[Task goal]:
Write out, word for word, the passage of the TimekeeperX write-up below from "TimekeeperX AI Hiring" up to and including "link (tenant-branded, timezone-aware).".

[Provided text]:
Inspiration

Hiring is broken. A typical recruiter spends 60–70% of their time on the most repetitive part of the funnel: the initial phone screen. They make dozens of calls a day, asking the same questions, evaluating the same criteria, and still end up with inconsistent results. For candidates, it's equally painful — scheduling conflicts, no-shows, and ghosting plague the process on both sides.

We had already built TimekeeperX, a full-stack HR platform with an Applicant Tracking System. But the screening stage was a bottleneck we couldn't automate with chat or text. Phone screening is voice-native — tone, fluency, and conversational flow matter. When Amazon Nova Sonic launched with real-time speech-to-speech capabilities, we saw an opportunity: what if the recruiter who calls you is an AI that sounds human, adapts to your language, and knows your resume inside-out?

That question became this project.


What it does

TimekeeperX AI Hiring Agent is a production-grade, end-to-end voice AI pipeline that automates candidate phone screening. Here's what happens when a recruiter clicks "Screen" on a candidate's application:

  1. The candidate receives an email with a scheduling link (tenant-branded, timezone-aware).

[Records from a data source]
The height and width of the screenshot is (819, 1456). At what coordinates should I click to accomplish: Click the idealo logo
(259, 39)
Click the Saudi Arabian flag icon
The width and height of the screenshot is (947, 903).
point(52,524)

[Exercise output]:
TimekeeperX AI Hiring Agent is a production-grade, end-to-end voice AI pipeline that automates candidate phone screening. Here's what happens when a recruiter clicks "Screen" on a candidate's application:

  1. The candidate receives an email with a scheduling link (tenant-branded, timezone-aware).